Il bello del simbolo è che il suo passato conta, ma fino a un certo punto… Ogni simbolo, infatti, riscrive la memoria, piegandola spesso a significazioni del tutto inedite: quelle che guardano al futuro.

Il simbolo, insomma, ci lascia liberi, o quanto meno abbastanza liberi. 

Su questa intrinseca possibilità di gioco che il simbolo consente, è bene menzionare una delle intuizioni più felici di Umberto Eco, che al simbolo ha dedicato un importante capitolo del suo Semiotica e filosofia del linguaggio, più recentemente (nel 2019) pubblicato come libello a sé per i tipi di Luca Sossella editore. Tutti gli interventi di Simboli d’oggi citano il saggio di Eco che, evidentemente, come spesso è stato per i testi echiani, è riferimento della riflessione semiotica, fosse anche solo per una critica circostanziata.

Eco in quel saggio mette in discussione la convinzione che i simboli siano tipi particolari di segni, per loro natura diversi, per proporre invece l’idea di un modo simbolico di interpretazione e uso di segni che già esistono e sono magari del tutto ordinari.
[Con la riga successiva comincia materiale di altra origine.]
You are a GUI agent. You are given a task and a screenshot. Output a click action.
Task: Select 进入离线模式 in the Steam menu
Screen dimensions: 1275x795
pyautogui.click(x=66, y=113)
A caratterizzare questo modo, individua la necessità di un consenso fàtico, che mi pare l’intuizione felice cui accennavo prima (e che nel volume il contributo di Lancioni, p. 269, evidenzia): non importa che si sia d’accordo su ciò che il simbolo vuol dire, importa che si riconosca a quel segno (che così diventa simbolo) un particolare potere. Quel che del simbolo importa cioè è l’effetto-convergenza, non, per così dire, il messaggio, perché può essere che ciascuno veda in quel segno il simbolo di messaggi diversi: una bandiera può significare cose diverse, “quello che importa è che intorno alla bandiera ci si raduni”.
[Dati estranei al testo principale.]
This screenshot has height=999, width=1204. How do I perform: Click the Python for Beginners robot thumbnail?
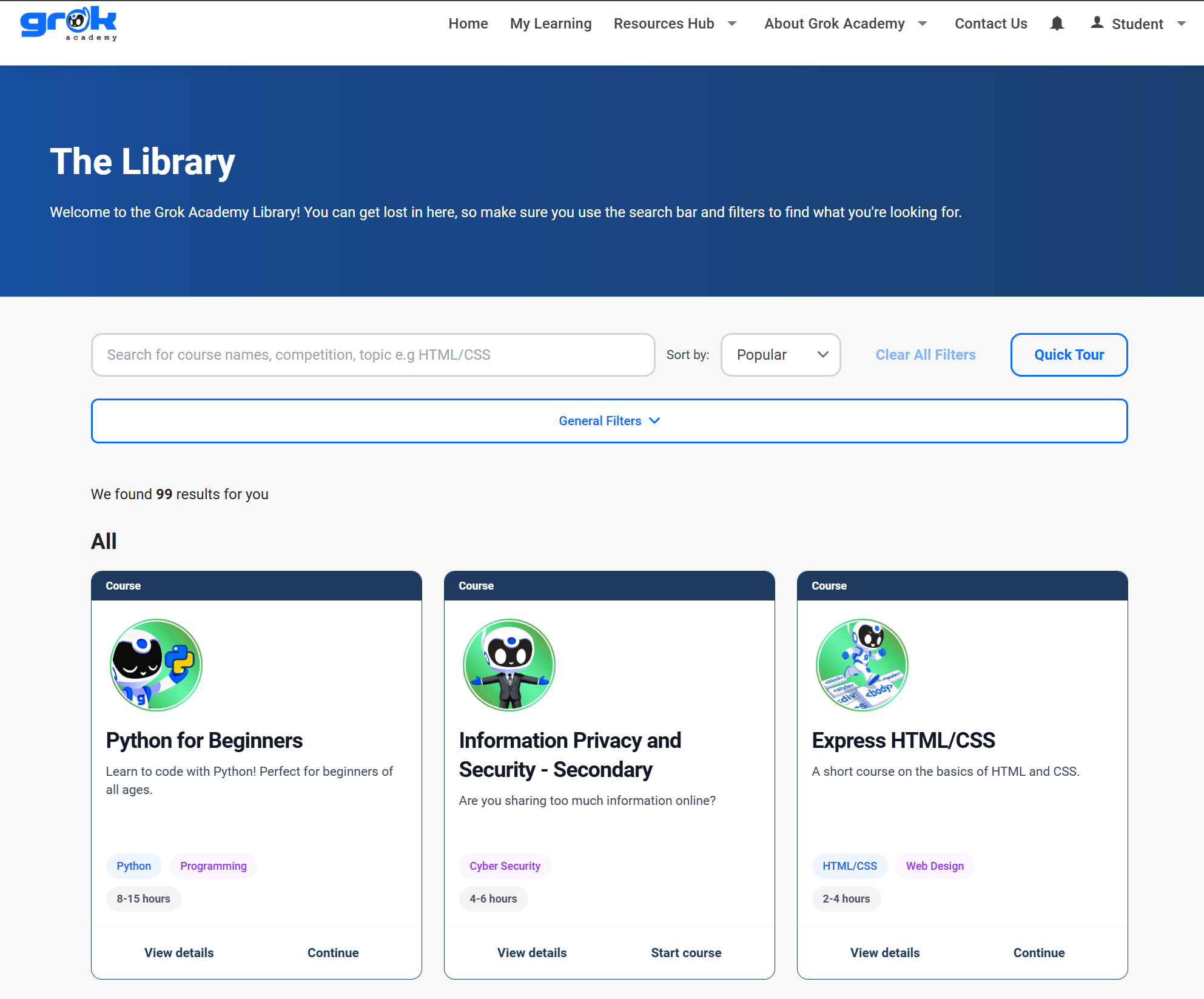(156, 665)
Capiamo, dunque, da queste riflessioni che i simboli diventano tali (perché poi invece possono “sfiorire”, diventare inattuali; i segni non sono simboli per sempre, come dimostrano molti emblemi di cui non capiamo più il significato) quando aggregano, e per questo ne abbiamo bisogno. Sedda cita molto opportunamente Juri Lotman (che insieme a Eco è l’altro semiologo che al funzionamento culturale dei simboli ha dedicato riflessioni importanti), che parla addirittura di una sorta di casella vuota delle culture: in ogni sistema è presente una posizione strutturale senza la quale il sistema rimane incompleto, non funziona a pieno, non ha piena vitalità. Quella posizione è occupata dai simboli.

Per questo – dicevo – non saprei dire se oggi abbiamo effettivamente una particolare inflazione simbolica, mentre certamente posso dire (insieme a tutti gli autori presenti in questo volume) che ogni cultura esprime sue proprie esigenze simboliche.

I simboli sono forze aggreganti, che da una parte danno agli individui la possibilità di un auto-riconoscimento, una possibilità di proiezione, perfino un senso di ritorno a qualcosa di originario: le icone pop che trasformiamo in simboli ci rappresentano, nella principessa Diana con il suo sogno e la sua infelicità ci siamo proiettati, nell’ineffabilità della Gioconda abbiamo visto una parte di noi stessi (oltre alla Italianità, che comunque titilla il nostro orgoglio), in Maradona abbiamo proiettato il nostro stesso riscatto (ho menzionato casi che fanno parte del volume). Dall’altra, mentre ci rappresentano, i simboli ci muovono, muovono il corpo sociale: pensiamo alla croce cristiana, o a QAnon, o (di nuovo) alle bandiere: in nome dei simboli facciamo cose, mettiamo in campo comportamenti, che hanno spesso in sé qualcosa di rituale (e non vale solo per il Cammino di Santiago, di cui nel volume si considera la Conchiglia di San Giacomo, ma anche per i Lego, che hanno uniformato i giochi di migliaia di bambini e relative famiglie nel mondo occidentale).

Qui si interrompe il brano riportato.